→ **What to do**
An exact transcript is required of the lines below, from the one containing "This screenshot has height=871, width=1536." through the very last; leave every picture out of it.

→ **Data to process**
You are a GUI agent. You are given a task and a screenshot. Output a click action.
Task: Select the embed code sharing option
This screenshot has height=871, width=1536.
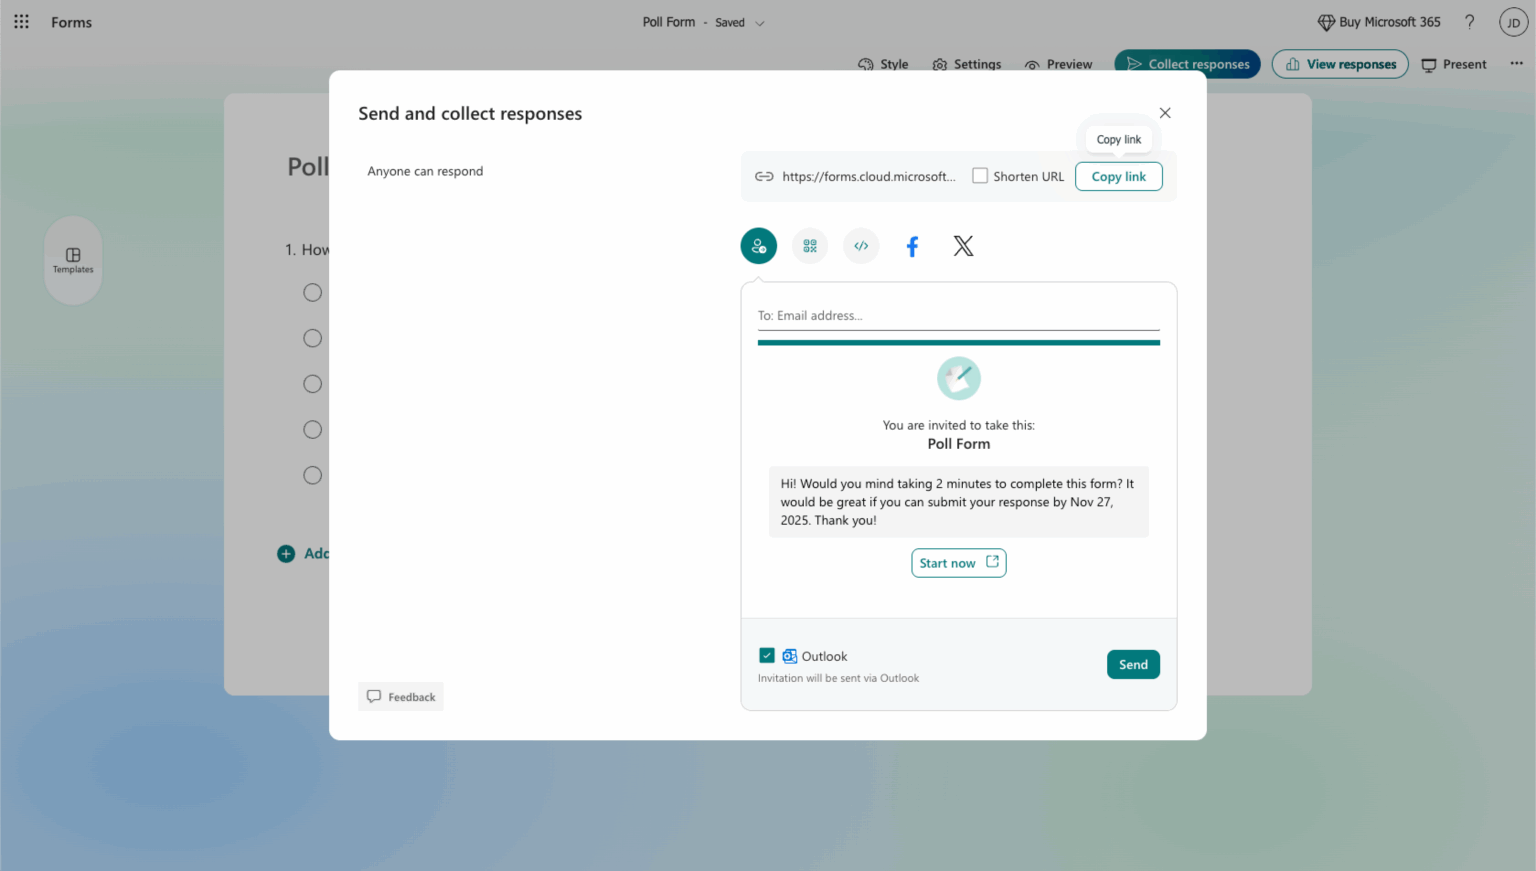tap(861, 245)
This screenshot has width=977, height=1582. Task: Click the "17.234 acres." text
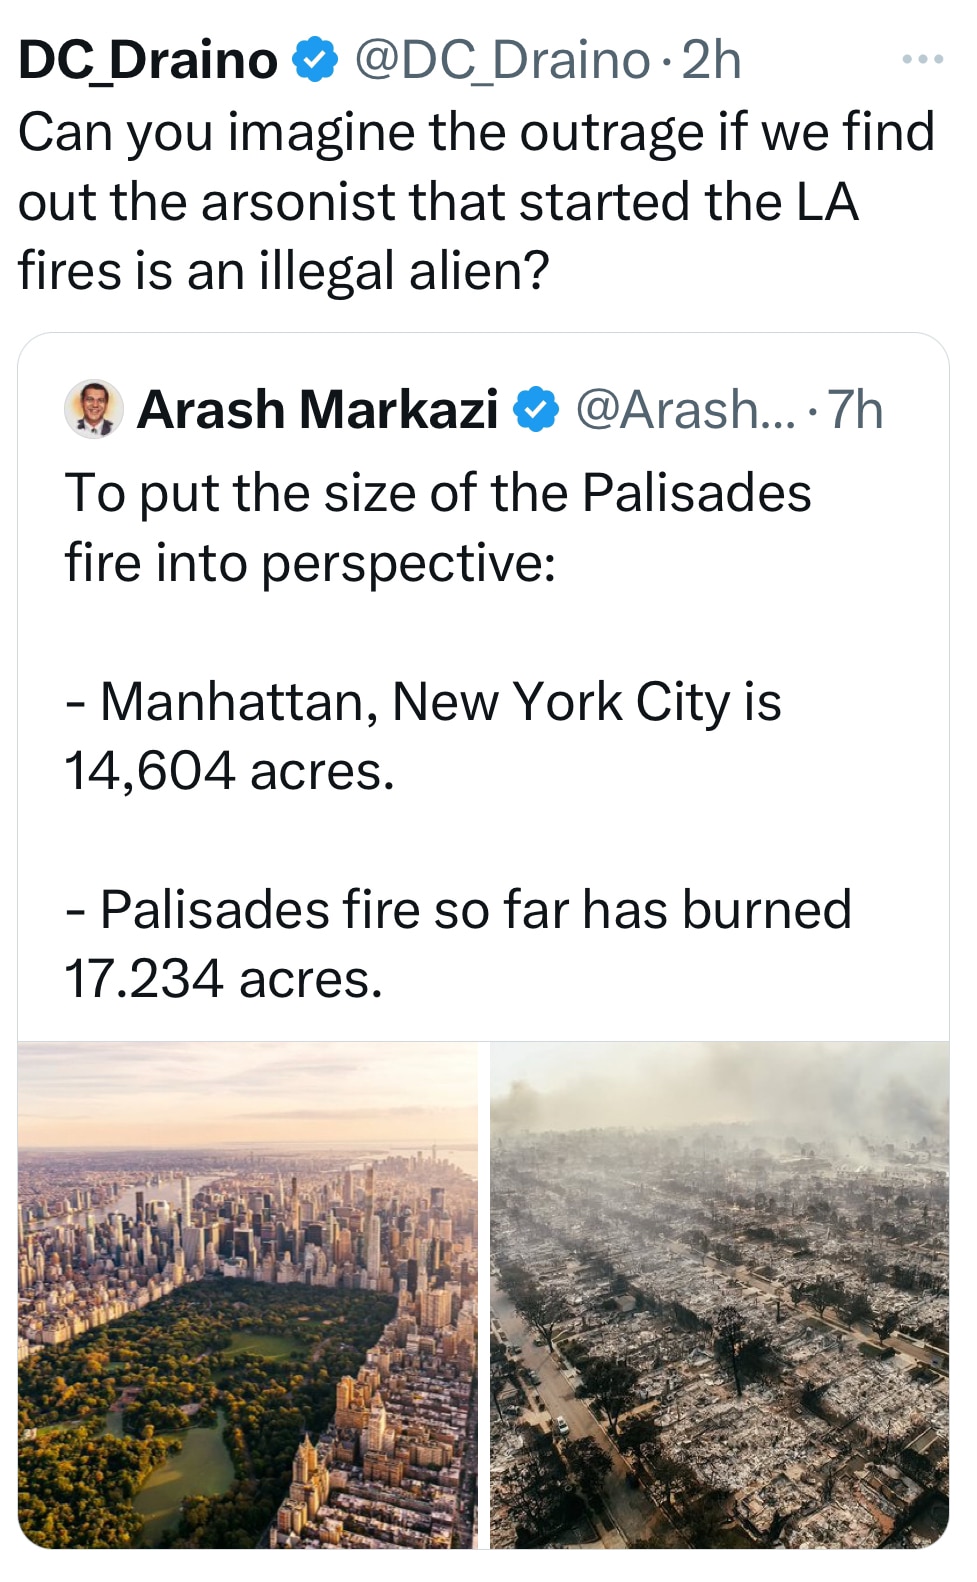click(x=224, y=979)
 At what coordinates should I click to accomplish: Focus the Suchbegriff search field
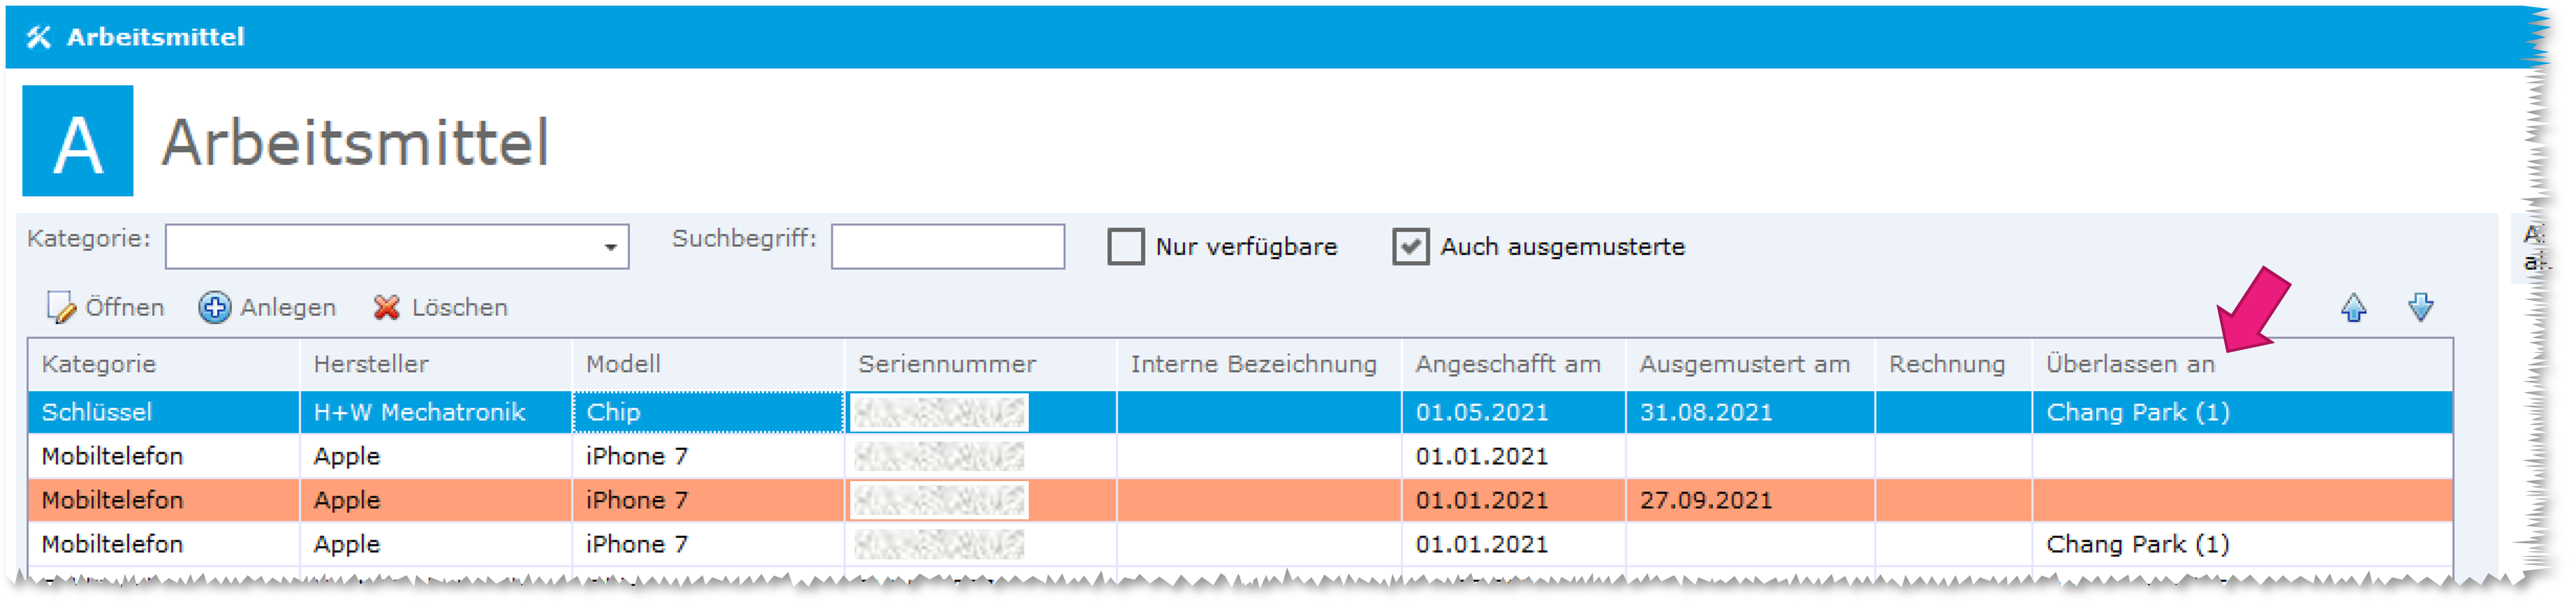pyautogui.click(x=947, y=247)
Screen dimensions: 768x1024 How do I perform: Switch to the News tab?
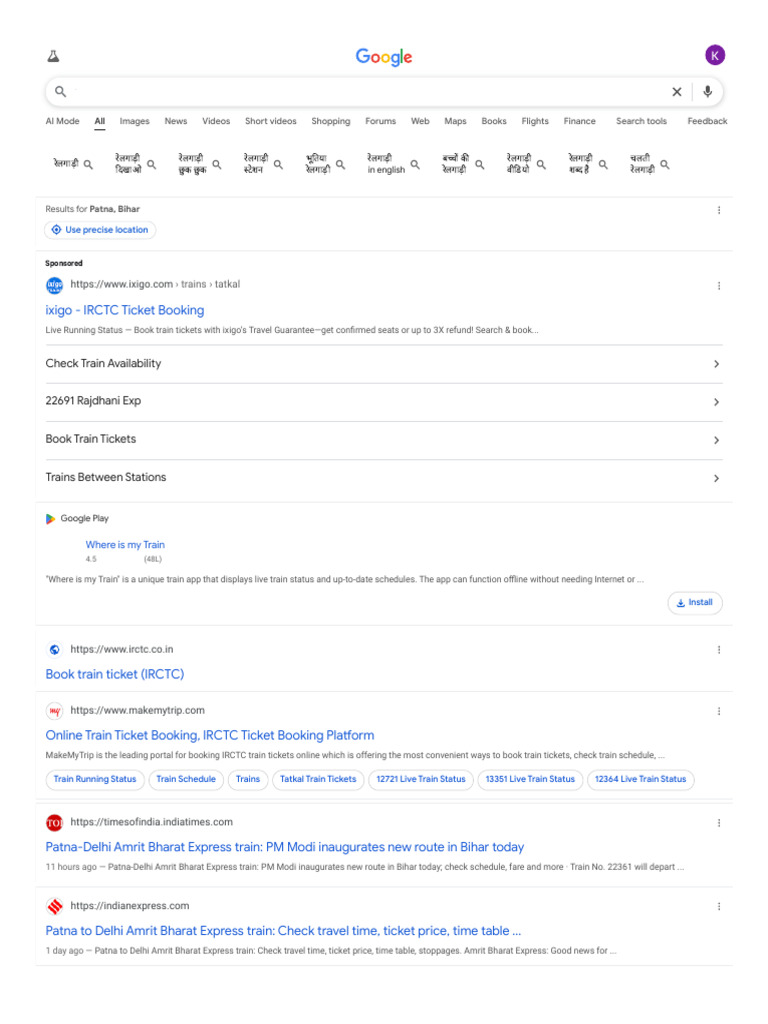[x=176, y=121]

→ **Exercise output**
This screenshot has height=871, width=1536.
tap(861, 245)
This screenshot has width=977, height=1582. Task: Click the "17.234 acres." text
click(x=224, y=979)
 At what coordinates should I click to accomplish: Focus the Suchbegriff search field
pyautogui.click(x=947, y=247)
Screen dimensions: 768x1024 How do I perform: Switch to the News tab?
[x=176, y=121]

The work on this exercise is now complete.